Green MP Nándor Tánczos. Photo / Tim Hales

Green MP Nándor Tánczos. Photo / Tim Hales

So Gray headed for the promised land. “If you had told me 20 years ago that cannabis is going to be legalised in America and New Zealand will still be handwringing over it... hindsight is 2020, right?

“New Zealand to me then looked like a place where someone that looked like me, someone that was a role model to me - a dreadlocked skateboarding Rastafari - could be in Parliament.”

Gray built a life in Dunedin - marriage and children - and found work lecturing at the University of Otago. That botany study worked out in many ways. He also became highly active pushing for legalisation, with years of involvement in the Aotearoa Legalise Cannabis Party.

The recent move to Wellington has been a revelation.

“You can spend 18 years in Dunedin banging your head against a brick wall and you can make a little bit of an influence but in Wellington you could just sort of trip over yourself and accidentally have a major influence.”

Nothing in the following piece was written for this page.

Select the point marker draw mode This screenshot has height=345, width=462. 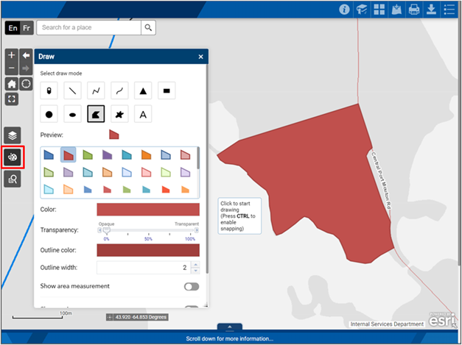(49, 90)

The ALCP never got close to MMP’s 5 per cent hurdle. Among other issues, there were basic problems in funding, logistics and organisation.

Then came The Opportunities Party in 2017. “They had a real policy written by public health experts. That was the synthesis of all best practice and not overly shameful about responsible adult cannabis use. They've taken it to the next level. They've got a real policy they're campaigning on. They have momentum, have money, have a real voice.”

Gray credits TOP’s activism on the issue for motivating the Green Party to once again engage with an issue he sees them down-playing since 2002.

Gray finds discomfort with the referendum campaign which he sees as making an argument against the unequal outcomes of prohibition.

Sure, he says, it’s a great campaign targeted to “move the middle”. “But wouldn't it be a shame if we got through this whole referendum process, even if it was successful, and it's still taboo to say in New Zealand polite society that cannabis can be fun?

“It can be funny. It can be inspirational. You know, people that use it aren't degenerates. They're normal.”

He’s optimistic about the referendum, and especially so in a Covid-19 world.

“I think it makes people think about what is really important and the culture war and moralising is probably not one of the most important things when it comes to what we've all just been through as a country.

“Getting all bothered about whether somebody smokes cannabis in their own home responsibly seems a little bit trivial.”